Hang on, what's that bit about carbon taxes? Ah, and now we come to the rest of the story.
What happens when this assertive orthodoxy of dogma is refuted? What happens when evidence and logic are used to challenge the prevailing environmental morality? Well environmentalism reveals how undemocratic a movement it is: freedom of speech and freedom of though only as long as you come up with the right answers, the moral choices asserted by environmentalism -- otherwise its a witch hunt!
Some examples. Two posts from Climate Resistance, here and here, on attempts to use authority to sanction education and political discussion.
And while some are seeking to suppress education, others are vilifying studies that challenge the dominant paradigm: see this post on the reaction to a published article in Nature on the need for adaptation to climate change, not its regulation, and this one in the UK press on the same topic.
Notice, the article in question doesn't say climate change is not a problem, only that the command and control, authoritarian reaction being pushed is both flawed and incapable of resolving the issue. If we really want to make a difference and not just raise awareness, a different approach is required. A good starting point for discussion you would think. But not to environmental zealots who have derided the article and ex-communicated its authors, who are now cast as "deniers" along with all the other heathens questioning the high church of environmental conformity.
A great danger is only to read what you agree with, what resonates because it is familiar and comforting, and only to read commentary that is sweeping, simplistic and derisive in its dismissal of other perspectives.

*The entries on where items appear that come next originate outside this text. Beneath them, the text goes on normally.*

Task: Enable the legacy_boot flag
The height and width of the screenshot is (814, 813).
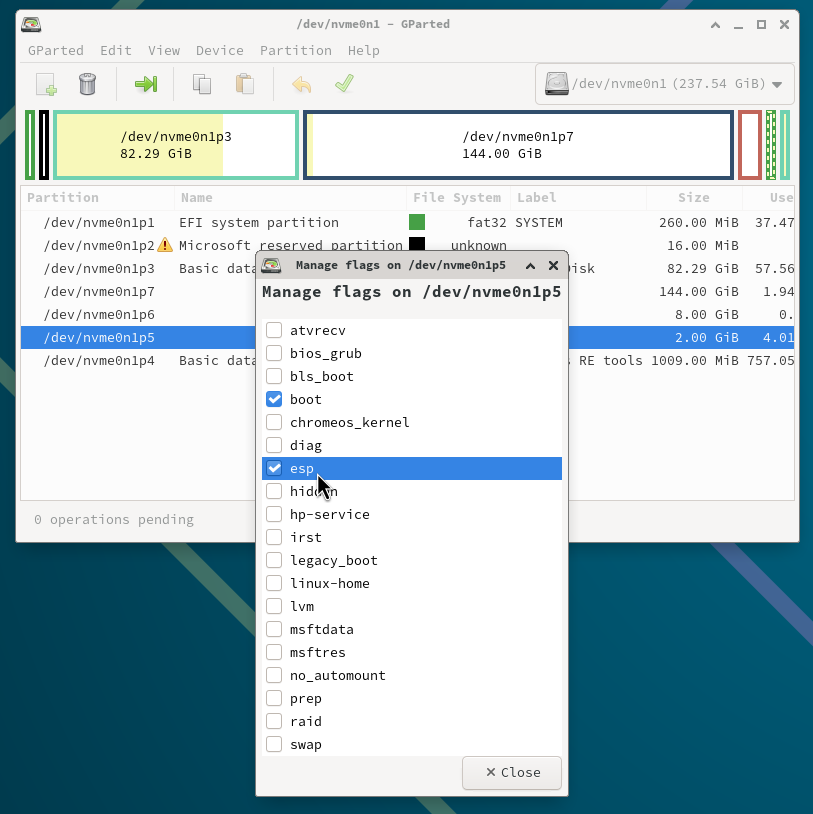Action: 274,560
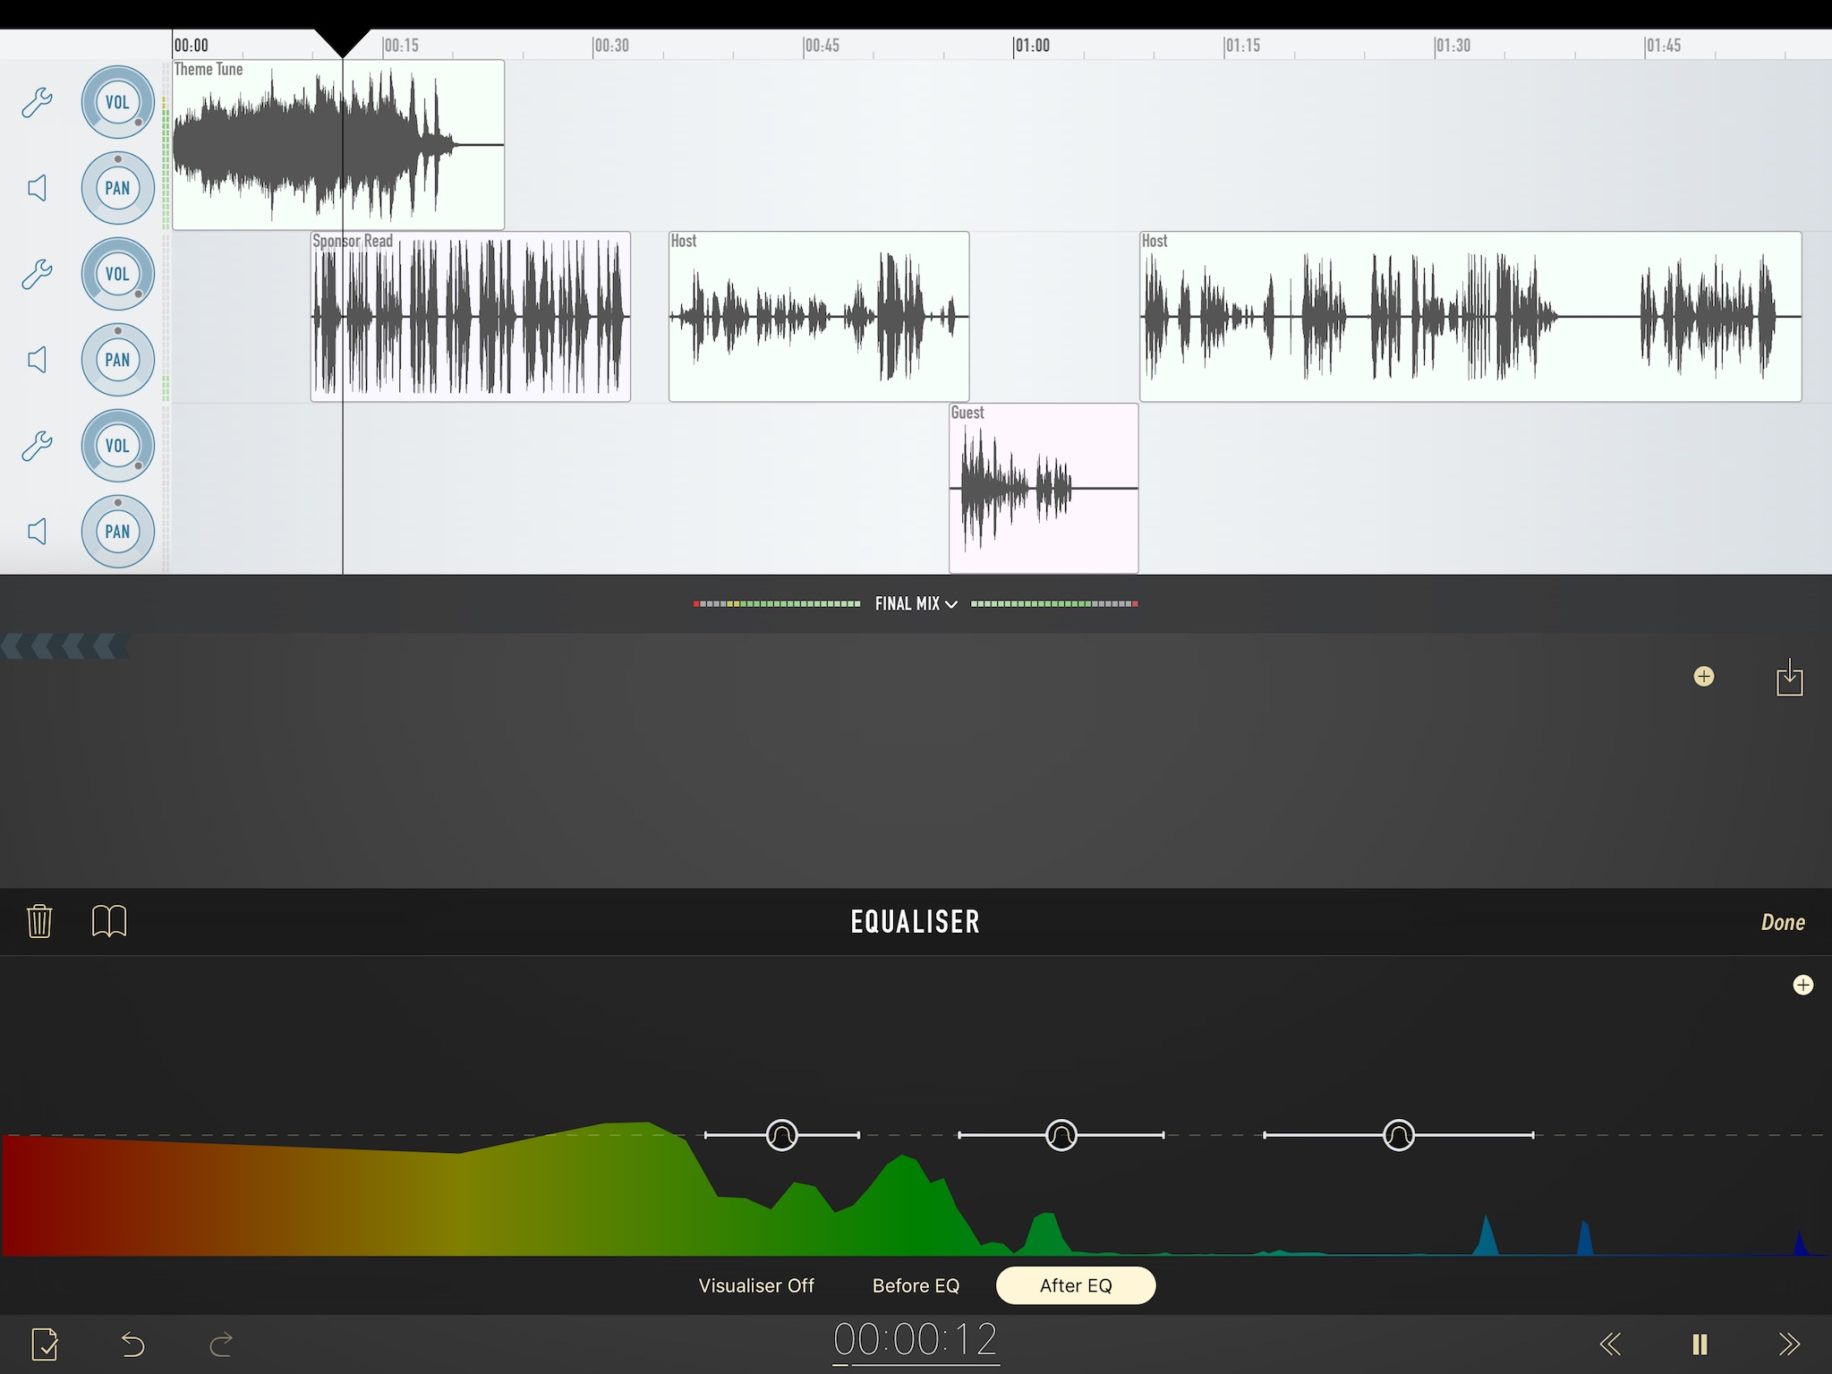Viewport: 1832px width, 1374px height.
Task: Turn the Visualiser Off
Action: coord(757,1286)
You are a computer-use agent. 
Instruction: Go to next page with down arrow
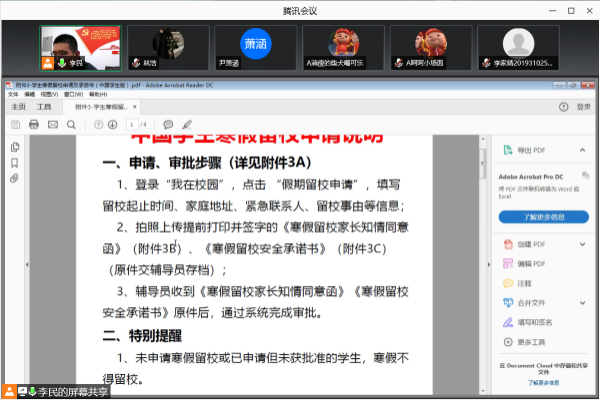point(113,124)
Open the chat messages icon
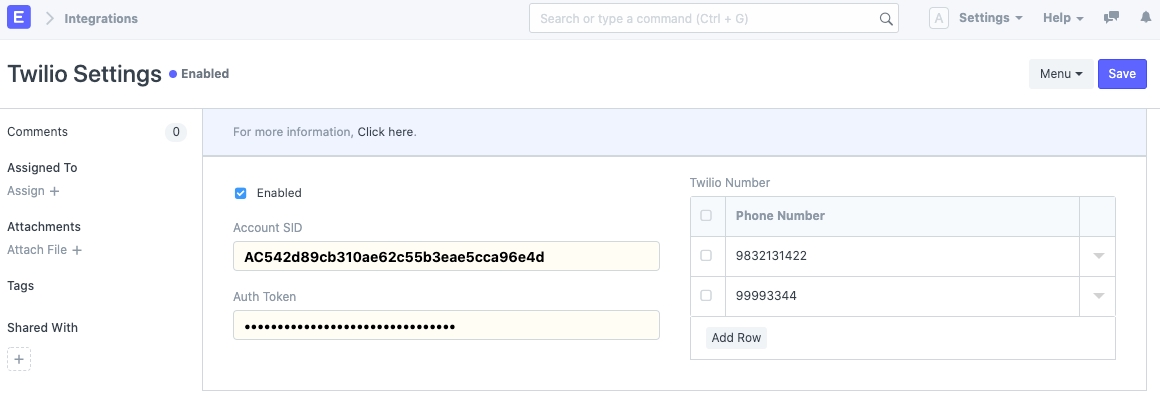Viewport: 1160px width, 403px height. tap(1111, 18)
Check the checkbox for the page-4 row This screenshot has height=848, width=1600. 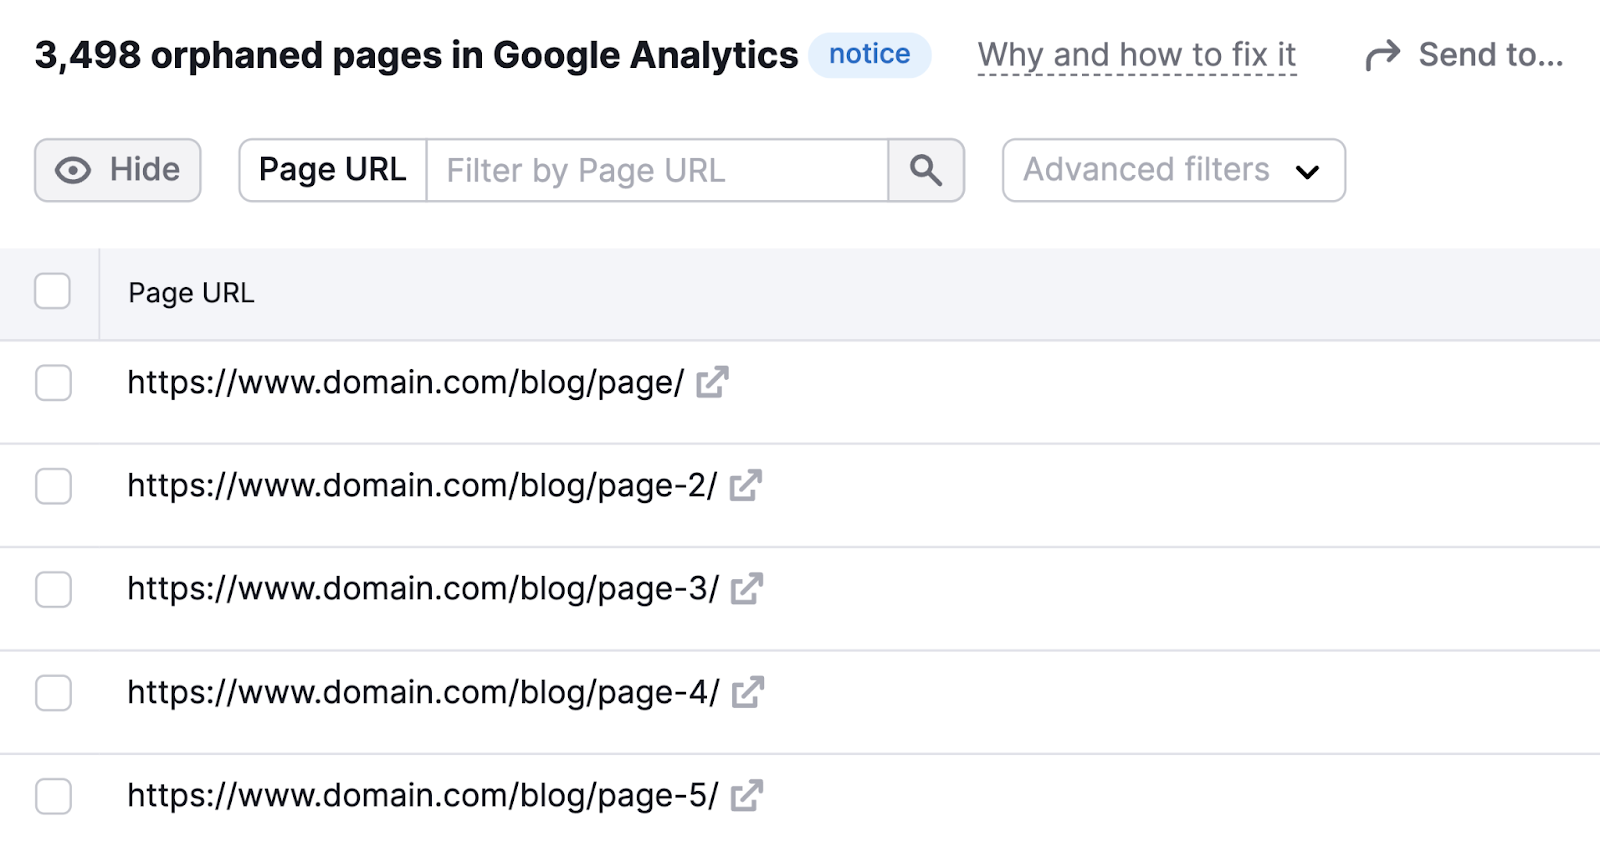click(53, 691)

Often people are well-intentioned -- mostly they are. But there is a big difference for me between the lay citizen with an opinion, and professional educators, lobbyists, agency officials and activists for whom ideas, science, public policy and politics are their business.
When the former are exclusionary it is by accident and ignorance. When the latter group are exclusionary and dogmatic, it is both by design and targeted at those who would break with the magisterium. No matter that it is also the prevailing ethos, it is no less reprehensible and obnoxious.